Fooled By Randomness

I just finished Fooled by Randomness, a book by Nassim Nicholas Taleb. For some reason I didn’t expect it to delve so deep into stock markets but I gained a lot of interesting perspectives on probability and the role of randomness.

It made me more critical of what I read in the media. Often scientific articles skew facts by reading data in a way that suits their topic.

“Expect the unexpected” is one takeaway from the book. For example, we always read that murderers “were nice people” or that the success rate of something is 98%, but don’t forget someone has to be in the 2%, so don’t put all your eggs in one basket. If you don’t see something, does it mean it doesn’t exist?

 

 

A Journey Through Food With Michael Pollan: Cooked

I just finished Michael Pollan’s book Cooked (also part Netflix series) which delves into the wonderful magic of cooked food through the four basic elements: water, fire, air and earth.

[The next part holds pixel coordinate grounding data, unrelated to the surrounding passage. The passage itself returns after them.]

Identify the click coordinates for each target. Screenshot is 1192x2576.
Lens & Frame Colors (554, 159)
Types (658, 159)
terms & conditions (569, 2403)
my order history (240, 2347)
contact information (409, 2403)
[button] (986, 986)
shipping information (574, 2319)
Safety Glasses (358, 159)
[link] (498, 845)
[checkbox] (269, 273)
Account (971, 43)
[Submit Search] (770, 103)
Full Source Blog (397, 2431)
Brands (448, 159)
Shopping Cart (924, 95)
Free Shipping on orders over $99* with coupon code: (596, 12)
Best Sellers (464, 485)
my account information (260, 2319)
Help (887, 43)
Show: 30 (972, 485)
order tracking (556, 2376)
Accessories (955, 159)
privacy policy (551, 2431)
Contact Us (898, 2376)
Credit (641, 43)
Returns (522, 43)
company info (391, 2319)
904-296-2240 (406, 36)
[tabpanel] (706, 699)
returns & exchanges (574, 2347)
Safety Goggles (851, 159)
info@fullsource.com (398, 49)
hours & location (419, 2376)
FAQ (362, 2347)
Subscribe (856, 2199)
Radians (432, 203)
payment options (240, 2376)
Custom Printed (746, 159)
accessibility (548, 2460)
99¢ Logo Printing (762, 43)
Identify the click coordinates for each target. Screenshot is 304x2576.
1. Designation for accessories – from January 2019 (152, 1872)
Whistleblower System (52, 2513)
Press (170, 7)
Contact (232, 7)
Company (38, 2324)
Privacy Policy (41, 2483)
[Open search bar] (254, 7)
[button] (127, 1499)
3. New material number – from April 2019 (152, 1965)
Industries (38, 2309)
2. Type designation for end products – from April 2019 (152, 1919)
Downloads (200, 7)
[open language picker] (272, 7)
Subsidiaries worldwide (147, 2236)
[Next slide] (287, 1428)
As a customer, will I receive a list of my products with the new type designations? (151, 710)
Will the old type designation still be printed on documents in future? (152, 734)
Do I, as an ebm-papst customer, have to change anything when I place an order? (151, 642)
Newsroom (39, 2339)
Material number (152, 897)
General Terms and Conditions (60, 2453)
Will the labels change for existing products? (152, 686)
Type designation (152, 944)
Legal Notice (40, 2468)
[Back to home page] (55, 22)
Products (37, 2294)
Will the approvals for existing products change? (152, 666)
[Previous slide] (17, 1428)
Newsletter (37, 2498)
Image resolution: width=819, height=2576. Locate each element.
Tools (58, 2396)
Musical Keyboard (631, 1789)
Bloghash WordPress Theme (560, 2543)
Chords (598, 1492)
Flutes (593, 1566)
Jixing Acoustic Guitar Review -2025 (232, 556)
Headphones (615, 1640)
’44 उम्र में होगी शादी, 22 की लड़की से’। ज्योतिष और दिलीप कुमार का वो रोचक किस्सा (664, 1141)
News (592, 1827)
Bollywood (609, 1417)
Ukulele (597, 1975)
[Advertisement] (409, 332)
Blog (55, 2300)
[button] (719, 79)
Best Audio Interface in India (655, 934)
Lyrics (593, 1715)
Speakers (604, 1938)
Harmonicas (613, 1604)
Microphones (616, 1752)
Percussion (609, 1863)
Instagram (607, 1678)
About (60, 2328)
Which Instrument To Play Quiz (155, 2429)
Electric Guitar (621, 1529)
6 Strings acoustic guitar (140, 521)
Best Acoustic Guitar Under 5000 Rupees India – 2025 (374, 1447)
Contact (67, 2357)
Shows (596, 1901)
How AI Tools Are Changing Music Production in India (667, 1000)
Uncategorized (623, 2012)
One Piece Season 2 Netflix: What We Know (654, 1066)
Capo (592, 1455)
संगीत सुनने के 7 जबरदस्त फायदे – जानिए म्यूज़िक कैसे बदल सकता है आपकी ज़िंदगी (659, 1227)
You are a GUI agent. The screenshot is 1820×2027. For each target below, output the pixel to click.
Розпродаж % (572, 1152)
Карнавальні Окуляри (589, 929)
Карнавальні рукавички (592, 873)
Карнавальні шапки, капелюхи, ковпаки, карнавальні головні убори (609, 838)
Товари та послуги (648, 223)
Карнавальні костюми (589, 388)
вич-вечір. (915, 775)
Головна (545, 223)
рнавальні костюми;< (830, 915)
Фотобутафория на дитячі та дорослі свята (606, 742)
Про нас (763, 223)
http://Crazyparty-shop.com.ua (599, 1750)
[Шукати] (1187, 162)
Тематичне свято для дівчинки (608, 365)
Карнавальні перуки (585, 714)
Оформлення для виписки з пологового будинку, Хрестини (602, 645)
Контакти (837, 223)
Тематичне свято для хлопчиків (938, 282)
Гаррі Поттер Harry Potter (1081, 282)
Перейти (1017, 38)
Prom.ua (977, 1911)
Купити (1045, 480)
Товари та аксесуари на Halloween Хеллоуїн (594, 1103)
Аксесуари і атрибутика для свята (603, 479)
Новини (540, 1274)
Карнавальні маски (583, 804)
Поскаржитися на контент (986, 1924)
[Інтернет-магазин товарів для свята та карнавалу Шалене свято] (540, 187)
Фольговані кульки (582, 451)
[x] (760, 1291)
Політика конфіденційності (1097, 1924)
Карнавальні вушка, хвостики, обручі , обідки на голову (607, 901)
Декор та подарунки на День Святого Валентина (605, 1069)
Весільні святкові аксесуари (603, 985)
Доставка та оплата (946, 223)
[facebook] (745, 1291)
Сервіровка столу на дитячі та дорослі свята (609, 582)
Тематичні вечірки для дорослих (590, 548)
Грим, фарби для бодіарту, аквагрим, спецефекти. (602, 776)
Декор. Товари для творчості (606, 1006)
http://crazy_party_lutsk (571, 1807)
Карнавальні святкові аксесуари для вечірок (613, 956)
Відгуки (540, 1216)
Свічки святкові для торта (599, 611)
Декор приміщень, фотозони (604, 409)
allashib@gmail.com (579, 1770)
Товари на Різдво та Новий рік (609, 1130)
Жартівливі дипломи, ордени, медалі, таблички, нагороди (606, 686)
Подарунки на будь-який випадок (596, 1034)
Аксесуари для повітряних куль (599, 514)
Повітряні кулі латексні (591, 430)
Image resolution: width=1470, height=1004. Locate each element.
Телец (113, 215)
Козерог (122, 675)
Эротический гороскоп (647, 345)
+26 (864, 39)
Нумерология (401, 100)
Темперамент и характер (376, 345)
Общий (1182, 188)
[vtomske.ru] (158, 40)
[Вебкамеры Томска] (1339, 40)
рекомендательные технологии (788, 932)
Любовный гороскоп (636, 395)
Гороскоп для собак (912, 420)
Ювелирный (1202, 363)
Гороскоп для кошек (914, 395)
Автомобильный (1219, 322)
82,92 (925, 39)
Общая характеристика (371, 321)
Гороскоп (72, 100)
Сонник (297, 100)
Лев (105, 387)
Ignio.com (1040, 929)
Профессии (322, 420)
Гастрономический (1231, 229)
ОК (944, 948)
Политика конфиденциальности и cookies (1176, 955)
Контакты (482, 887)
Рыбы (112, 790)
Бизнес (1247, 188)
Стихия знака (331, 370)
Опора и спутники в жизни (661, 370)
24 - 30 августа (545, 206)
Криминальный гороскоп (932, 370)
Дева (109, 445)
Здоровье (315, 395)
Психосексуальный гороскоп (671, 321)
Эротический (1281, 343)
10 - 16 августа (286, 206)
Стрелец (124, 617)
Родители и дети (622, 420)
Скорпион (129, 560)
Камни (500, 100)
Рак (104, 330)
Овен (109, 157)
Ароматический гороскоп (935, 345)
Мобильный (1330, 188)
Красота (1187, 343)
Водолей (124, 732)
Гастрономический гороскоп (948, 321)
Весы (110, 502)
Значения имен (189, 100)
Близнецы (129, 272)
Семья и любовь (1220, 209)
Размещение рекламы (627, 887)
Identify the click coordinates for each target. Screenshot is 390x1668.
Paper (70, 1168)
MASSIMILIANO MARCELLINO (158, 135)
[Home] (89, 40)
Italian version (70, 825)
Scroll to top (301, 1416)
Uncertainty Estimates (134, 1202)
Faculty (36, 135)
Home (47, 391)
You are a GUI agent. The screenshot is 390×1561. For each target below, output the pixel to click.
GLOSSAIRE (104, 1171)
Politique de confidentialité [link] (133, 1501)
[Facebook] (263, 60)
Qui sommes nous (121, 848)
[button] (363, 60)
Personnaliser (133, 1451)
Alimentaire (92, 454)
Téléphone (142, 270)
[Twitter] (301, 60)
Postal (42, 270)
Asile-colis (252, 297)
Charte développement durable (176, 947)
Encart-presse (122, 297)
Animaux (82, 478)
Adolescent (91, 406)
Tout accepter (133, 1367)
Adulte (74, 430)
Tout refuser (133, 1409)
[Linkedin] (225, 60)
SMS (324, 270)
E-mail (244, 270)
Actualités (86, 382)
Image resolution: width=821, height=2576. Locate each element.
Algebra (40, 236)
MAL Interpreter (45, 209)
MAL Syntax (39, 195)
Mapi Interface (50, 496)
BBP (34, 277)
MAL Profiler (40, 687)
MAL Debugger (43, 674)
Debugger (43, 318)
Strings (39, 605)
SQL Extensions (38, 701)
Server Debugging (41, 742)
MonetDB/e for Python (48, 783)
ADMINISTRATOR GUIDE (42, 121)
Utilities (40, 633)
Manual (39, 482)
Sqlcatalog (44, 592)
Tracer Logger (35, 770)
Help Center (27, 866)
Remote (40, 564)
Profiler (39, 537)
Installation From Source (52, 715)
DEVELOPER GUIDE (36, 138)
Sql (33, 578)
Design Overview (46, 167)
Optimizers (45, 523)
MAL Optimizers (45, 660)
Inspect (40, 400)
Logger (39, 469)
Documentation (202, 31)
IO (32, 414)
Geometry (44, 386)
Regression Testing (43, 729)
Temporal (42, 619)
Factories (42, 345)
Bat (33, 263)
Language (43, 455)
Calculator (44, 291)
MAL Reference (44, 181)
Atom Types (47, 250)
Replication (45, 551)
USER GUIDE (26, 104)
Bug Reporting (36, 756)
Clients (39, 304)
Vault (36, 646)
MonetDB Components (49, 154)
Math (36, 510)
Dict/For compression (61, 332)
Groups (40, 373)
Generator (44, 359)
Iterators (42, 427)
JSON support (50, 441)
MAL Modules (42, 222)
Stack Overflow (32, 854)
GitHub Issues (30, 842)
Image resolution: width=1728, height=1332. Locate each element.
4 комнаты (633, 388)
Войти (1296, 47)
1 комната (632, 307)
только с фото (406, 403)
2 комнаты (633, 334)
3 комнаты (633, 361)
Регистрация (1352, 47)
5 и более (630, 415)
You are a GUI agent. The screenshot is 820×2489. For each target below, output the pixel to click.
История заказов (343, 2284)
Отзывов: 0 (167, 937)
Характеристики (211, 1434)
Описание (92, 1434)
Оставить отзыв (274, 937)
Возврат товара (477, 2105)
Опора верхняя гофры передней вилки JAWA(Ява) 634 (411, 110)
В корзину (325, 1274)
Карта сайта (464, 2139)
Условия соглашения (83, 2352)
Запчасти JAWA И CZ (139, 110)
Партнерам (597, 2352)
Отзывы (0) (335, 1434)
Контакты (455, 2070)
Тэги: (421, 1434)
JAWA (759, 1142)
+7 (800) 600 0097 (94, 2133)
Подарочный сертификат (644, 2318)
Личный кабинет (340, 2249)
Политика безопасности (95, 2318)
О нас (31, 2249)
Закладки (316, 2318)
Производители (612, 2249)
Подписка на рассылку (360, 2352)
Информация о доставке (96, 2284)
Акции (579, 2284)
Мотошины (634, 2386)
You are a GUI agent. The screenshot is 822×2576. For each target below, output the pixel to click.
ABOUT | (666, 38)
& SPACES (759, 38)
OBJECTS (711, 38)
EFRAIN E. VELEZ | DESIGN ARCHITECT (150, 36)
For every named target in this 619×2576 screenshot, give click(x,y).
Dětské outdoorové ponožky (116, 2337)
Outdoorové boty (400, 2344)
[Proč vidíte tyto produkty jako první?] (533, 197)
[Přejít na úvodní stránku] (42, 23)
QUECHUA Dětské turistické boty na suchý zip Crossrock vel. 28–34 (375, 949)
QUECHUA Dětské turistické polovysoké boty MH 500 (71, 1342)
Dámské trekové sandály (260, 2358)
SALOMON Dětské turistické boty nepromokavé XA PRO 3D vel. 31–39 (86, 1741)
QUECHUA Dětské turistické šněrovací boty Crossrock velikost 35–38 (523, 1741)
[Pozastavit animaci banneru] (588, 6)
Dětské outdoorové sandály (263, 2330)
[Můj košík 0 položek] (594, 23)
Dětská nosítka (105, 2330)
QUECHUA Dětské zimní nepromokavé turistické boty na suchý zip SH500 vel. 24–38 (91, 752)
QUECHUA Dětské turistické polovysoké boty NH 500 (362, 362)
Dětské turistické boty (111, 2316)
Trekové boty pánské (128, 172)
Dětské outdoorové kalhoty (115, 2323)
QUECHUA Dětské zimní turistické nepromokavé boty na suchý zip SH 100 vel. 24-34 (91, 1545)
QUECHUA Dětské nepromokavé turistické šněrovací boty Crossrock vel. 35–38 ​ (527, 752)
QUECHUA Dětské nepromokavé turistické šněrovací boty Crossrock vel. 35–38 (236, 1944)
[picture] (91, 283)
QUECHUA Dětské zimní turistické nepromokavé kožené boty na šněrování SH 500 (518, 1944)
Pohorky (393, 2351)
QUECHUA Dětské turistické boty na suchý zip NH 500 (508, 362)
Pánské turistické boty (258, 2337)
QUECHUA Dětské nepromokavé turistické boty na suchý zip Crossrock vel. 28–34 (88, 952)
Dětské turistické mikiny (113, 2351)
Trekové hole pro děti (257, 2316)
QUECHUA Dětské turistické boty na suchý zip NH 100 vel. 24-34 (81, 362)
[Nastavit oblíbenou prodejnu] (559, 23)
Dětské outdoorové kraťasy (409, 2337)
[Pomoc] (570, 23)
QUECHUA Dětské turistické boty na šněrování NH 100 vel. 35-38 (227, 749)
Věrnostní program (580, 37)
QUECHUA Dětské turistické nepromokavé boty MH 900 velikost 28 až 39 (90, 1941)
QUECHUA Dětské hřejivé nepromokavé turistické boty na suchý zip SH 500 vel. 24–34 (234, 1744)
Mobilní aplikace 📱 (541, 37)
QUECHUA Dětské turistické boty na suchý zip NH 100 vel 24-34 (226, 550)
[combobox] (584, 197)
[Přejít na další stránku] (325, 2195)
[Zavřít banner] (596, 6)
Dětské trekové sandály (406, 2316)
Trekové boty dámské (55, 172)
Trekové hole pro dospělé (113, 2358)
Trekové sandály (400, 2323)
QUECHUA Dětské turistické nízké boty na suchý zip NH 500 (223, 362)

I now have a new-found appreciation for the magic of making my own food and the reasons that we should all be a more active producer, rather than consumer of food. Food is more than just sustenance to keep us alive. It can be a social ritual. A way to eat healthier. One of my favourite challenges was this: we can eat any food we want (even junk), but make everything yourself.

It will cut down on the amount of junk you will eat because it’s hard to make chips, ice cream, cake etc all at once. In addition, the process will make it more likely that you are eating real food rather than processed junk (that may or may not be real food).

Pollan takes us through the laborious process of barbequing a whole pig, making bread, braising, pickling, making beer and more. I was fascinated by the steps of each and though I’d never regularly make any of those, I think it would be fun to try once. The satisfaction of creating something from beginning to end has a strange appeal to me. It’s like building a complicated lego set, takes concentration but you end up with something cool (or in this case tasty) in the end!

This book has made me enjoy cooking and look for ways to make it more than just a necessity. After all, there are limitless things create (and eat) out there.

Cooking Toronto!

My sister gave me this fantastic cookbook for my birthday that features recipes from famous restaurants around Toronto. She also bought me a stainless steel pan that I can stick in the oven (which means I can make better steak and pork chops).

I’ve become obsessed with the process of cooking and enjoying creating new things and I can’t wait to delve into the recipes in this book!